徒然草 現代語訳 吉田兼好

徒然草を現代語訳したり考えたりしてみる

吉田兼好の徒然草を現代の言葉で書いたり、読んで思ったことを書いています。誤訳や解釈の間違いがありましたらぜひご指摘ください。(序段---冒頭文から順番に書いています。検索窓に、第〇〇段、またはキーワードを入力していただけばブログ内検索していただけると思います)

第二百三十八段① 自慢話が七つあるんだよ

随身の近友が自慢話として七箇条、書き留めていることがあるんだ
どれも、馬芸とか、何てこと無いことばっかなの
で、その先例を参考にして、私にも自慢話が七つあるんだよね

一つ
人を大勢連れて花見をして歩いた時、最勝光院のあたりで、男が馬を走らせているのを見て、「もう一回馬を走らせたら、馬が倒れて落ちるに違いないよ。しばらく見ててください」といって立ち止まったら、また馬を走らせたのね
そしたら、止まるとこで馬を引き倒しちゃって、乗ってる人は泥の中に転げ落ちたんだ
私の言葉に間違いなかったことを、人はみんな感心したよ


----------訳者の戯言---------

終盤にさしかかり、いよいよ自分をネタに。
イントロからもわかるとおり、この段は自慢話7つです。
長くなるぞ。

随身第百四十五段にも出てきました。
勅命によって上皇摂政関白、大臣なんかのお供をした近衛府の武官、今で言えばエリートSPって感じです。

洞察力自慢。
ちょっとぐらい控えめかと思いきや、十分すぎる自慢話。

第二百三十八段②へ続きます。


【原文】

御隨身 近友が自讚とて、七箇條かきとゞめたる事あり。みな馬藝、させることなき事どもなり。その例をおもひて、自讚のこと七つあり。

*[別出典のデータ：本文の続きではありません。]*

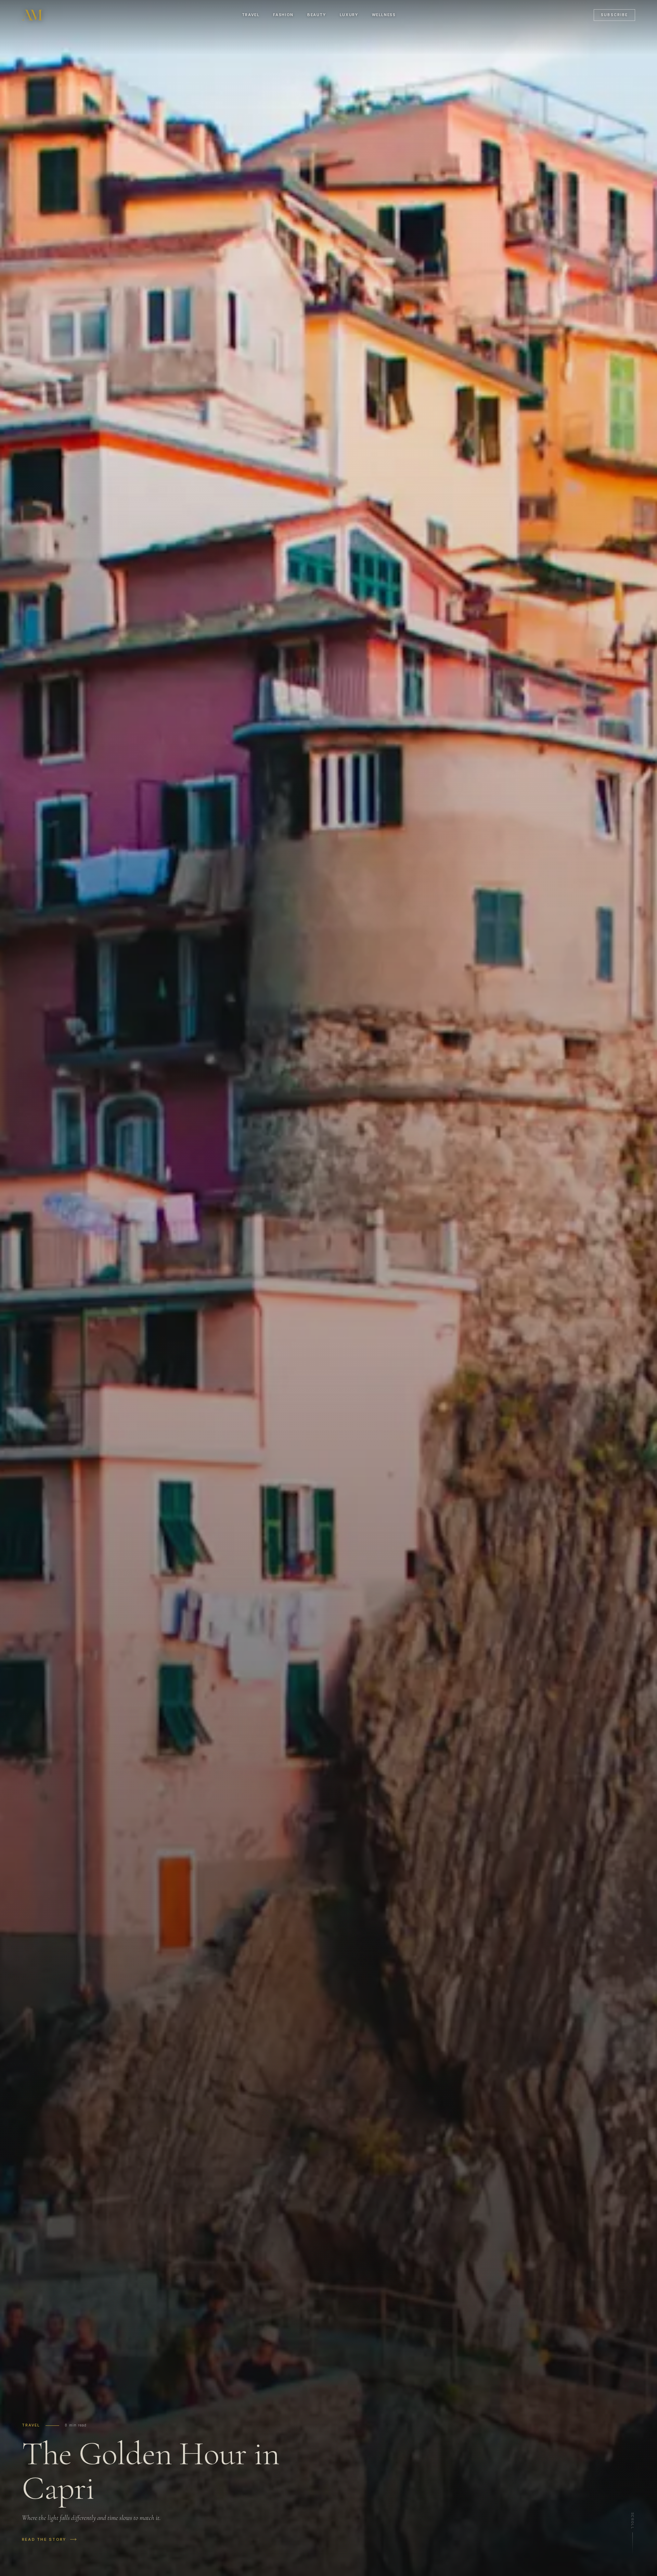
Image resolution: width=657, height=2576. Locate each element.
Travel (251, 14)
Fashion (283, 14)
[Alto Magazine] (33, 15)
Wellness (384, 14)
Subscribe (614, 15)
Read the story (44, 2539)
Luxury (349, 14)
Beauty (316, 14)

一、人あまた連れて花見ありきしに、最勝光院の邊にて、男の馬を走らしむるを見て、「今一度馬を馳するものならば、馬 倒れて、落つべし、しばし見給へ」とて、立ちどまりたるに、また馬を馳す。とゞむる所にて、馬を引きたふして、乘れる人泥土の中にころび入る。その詞のあやまらざることを、人みな感ず。